Practitioners should also look for “red flags”, such as overutilization of particular codes, providing all or most patients with the same or similar treatment, or consistently billing the highest level of codes. Doing these things, especially over a period of time, is likely to attract the attention of governmental or insurance carrier auditors. Most practices should typically show a broad mix of codes, both in terms of types and level of treatment. If a practitioner’s practice necessarily gravitates towards a high usage of a certain level or type of code, extra attention should be given to documenting the underlying basis for such coding.
If a practitioner does become the subject of an inquiry or audit, it is important that the practitioner respond and cooperate accordingly. Ignoring or otherwise refusing to cooperate with auditors will invariably make what is often a very manageable situation much worse. If there is confusion as to what the auditor is requiring, or as to the implications and impact of the audit, practitioners are strongly encouraged to consult with legal counsel familiar with and experienced in dealing with such audits.

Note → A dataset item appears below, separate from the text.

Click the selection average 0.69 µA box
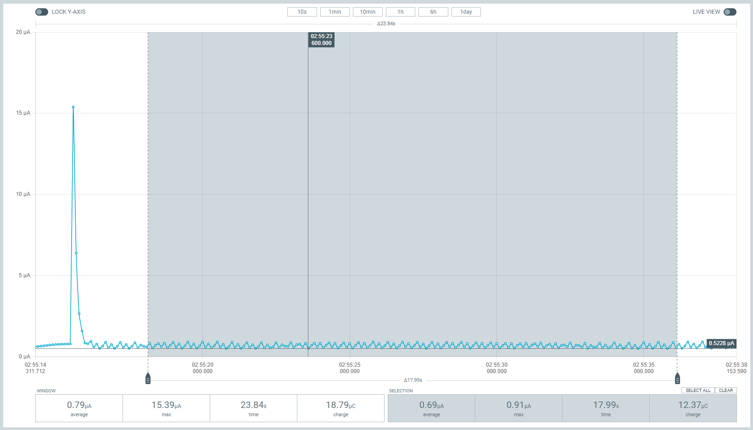The width and height of the screenshot is (753, 430). [431, 408]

Lastly, it is also very important for practitioners to heed warnings and educational correspondence from investigators and auditors. Once a practitioner is educated or warned regarding a particular practice or problem, any similar conduct in the future that once may have been previously been viewed as mere abuse or waste, would then likely be considered fraudulent following the warning. This is because the practitioner is presumed to have actual fraudulent intent for engaging in similar conduct in the future as a result of being previously warned. If a practitioner does not agree with a particular warning or educational correspondence, the practitioner should respond in writing to the auditor or investigator documenting the disagreement. If the issue cannot be resolved, practitioners are strongly urged to seek legal advice.